━━━━━ Extracted entries

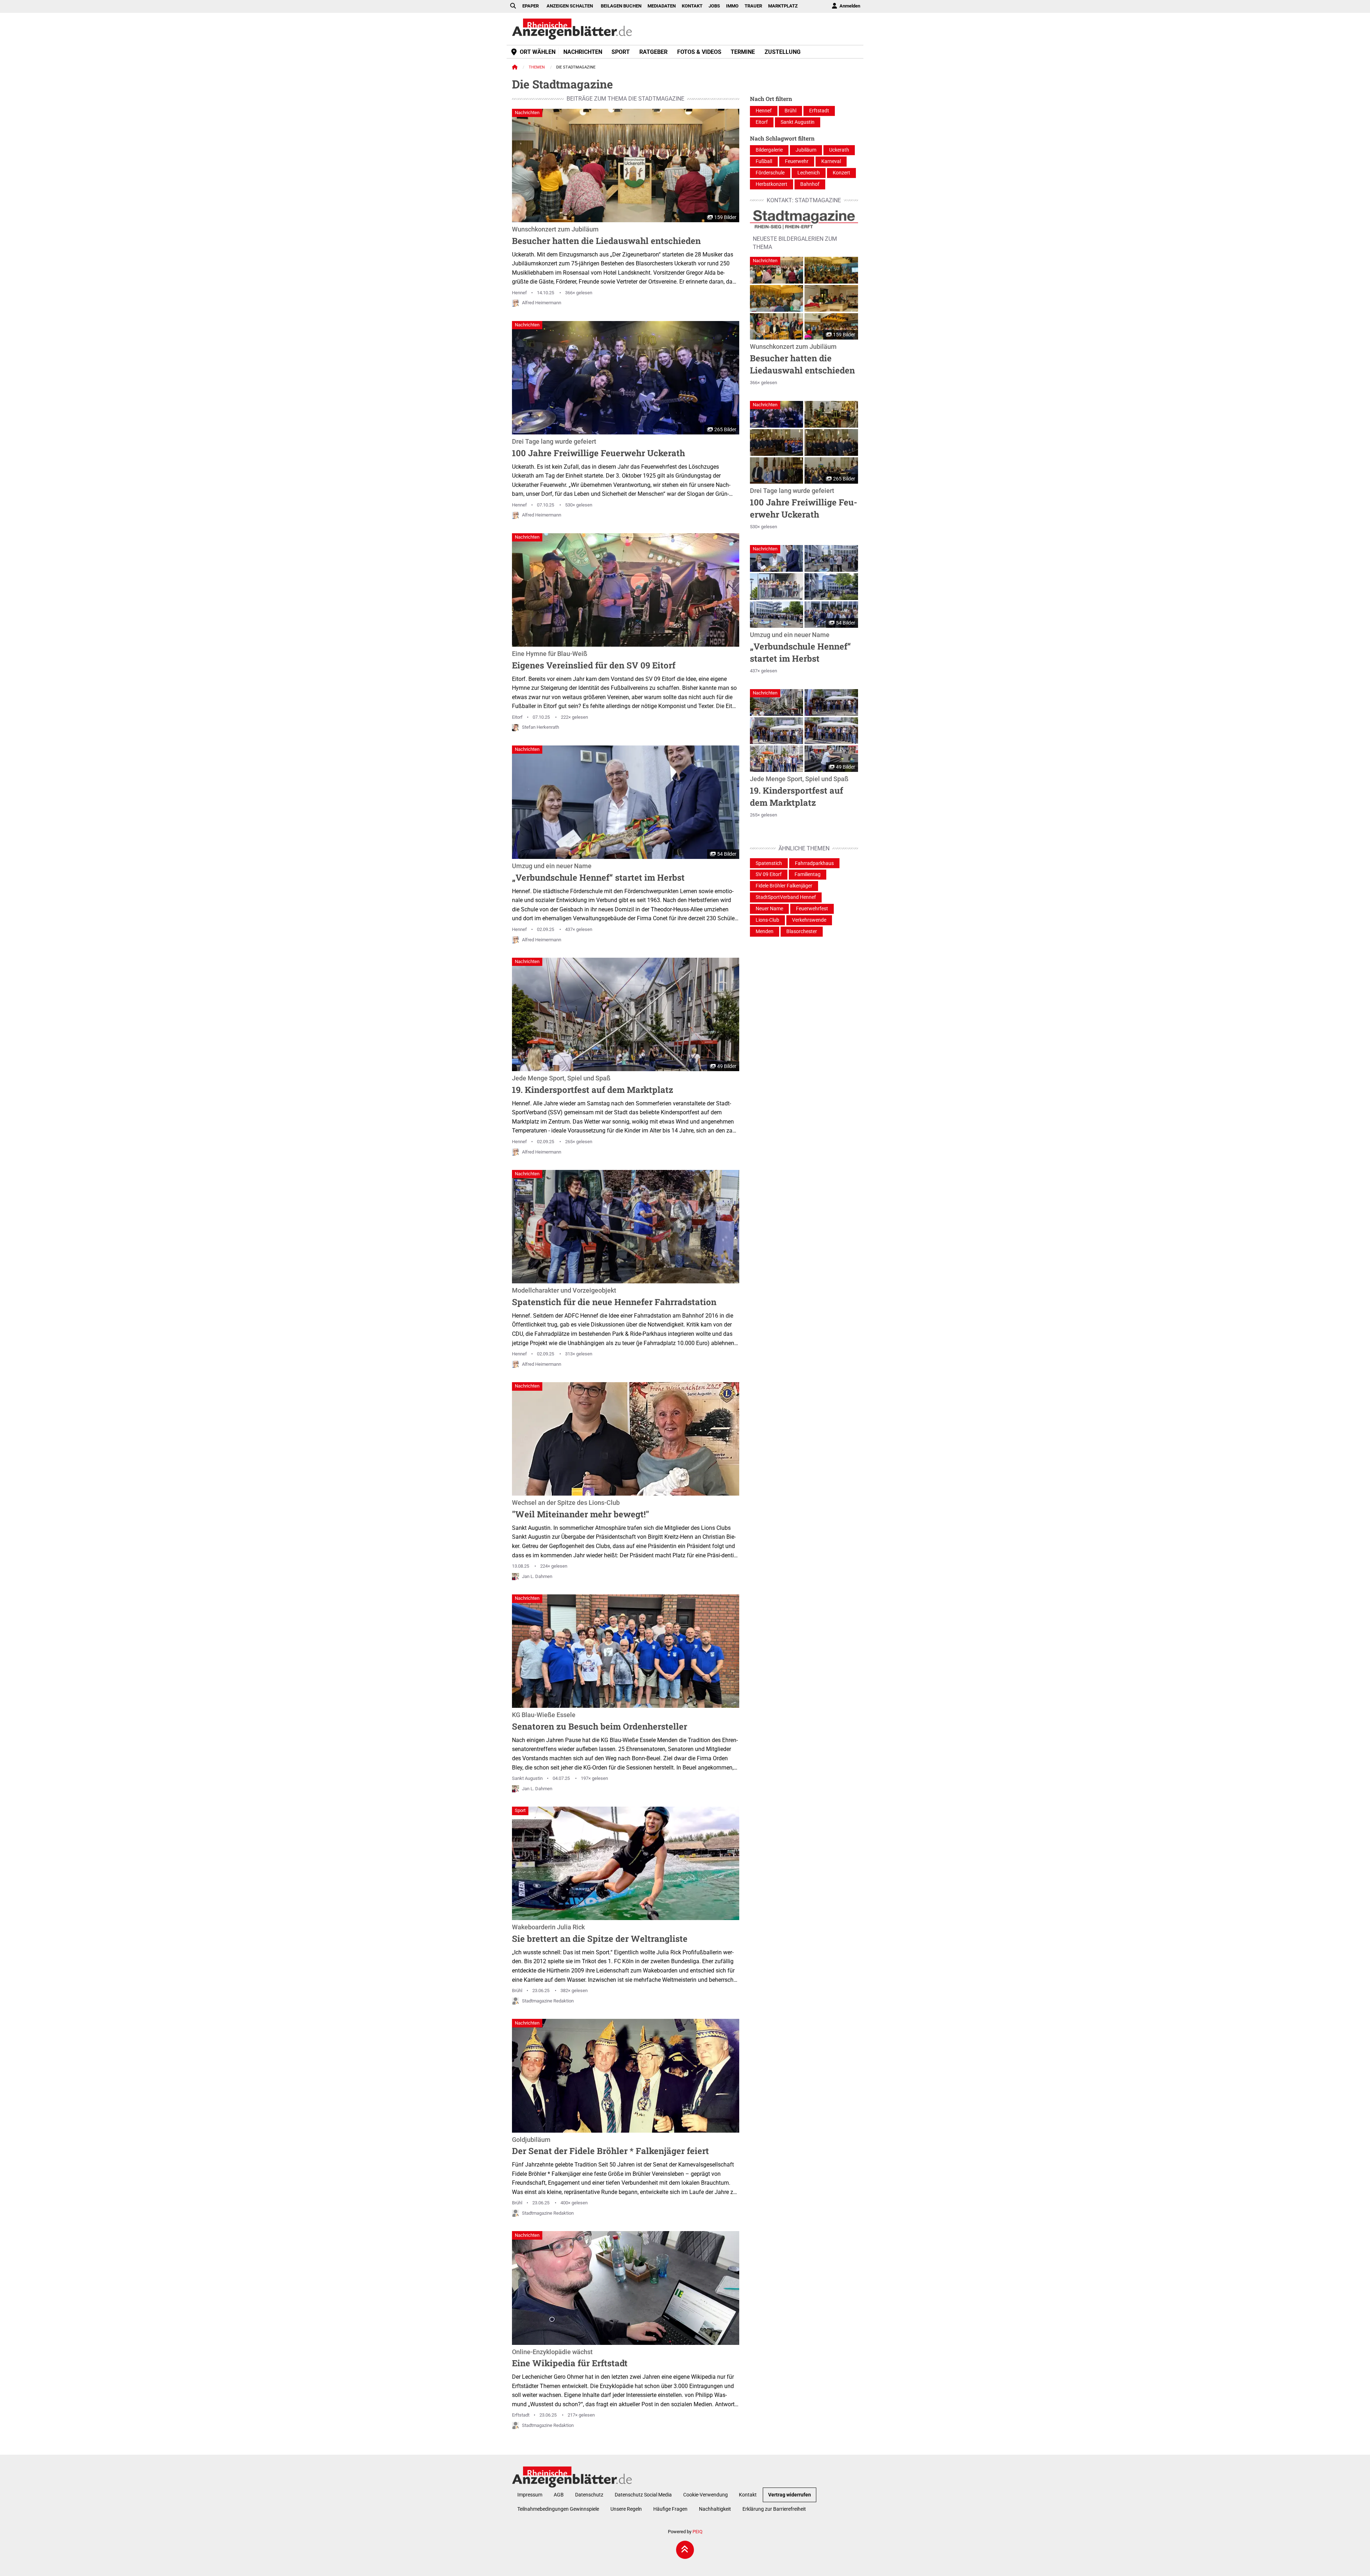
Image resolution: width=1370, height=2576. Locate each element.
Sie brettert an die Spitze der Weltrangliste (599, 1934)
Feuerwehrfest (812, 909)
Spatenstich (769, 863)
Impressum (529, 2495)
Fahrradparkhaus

━━━━━━━━━━

→ Activity: For this exercise, write the listing out again exactly, excluding all images.

→ Solution to the exercise:
Image resolution: width=1370, height=2576. Locate each element.
Sie brettert an die Spitze der Weltrangliste (599, 1934)
Feuerwehrfest (812, 909)
Spatenstich (769, 863)
Impressum (529, 2495)
Fahrradparkhaus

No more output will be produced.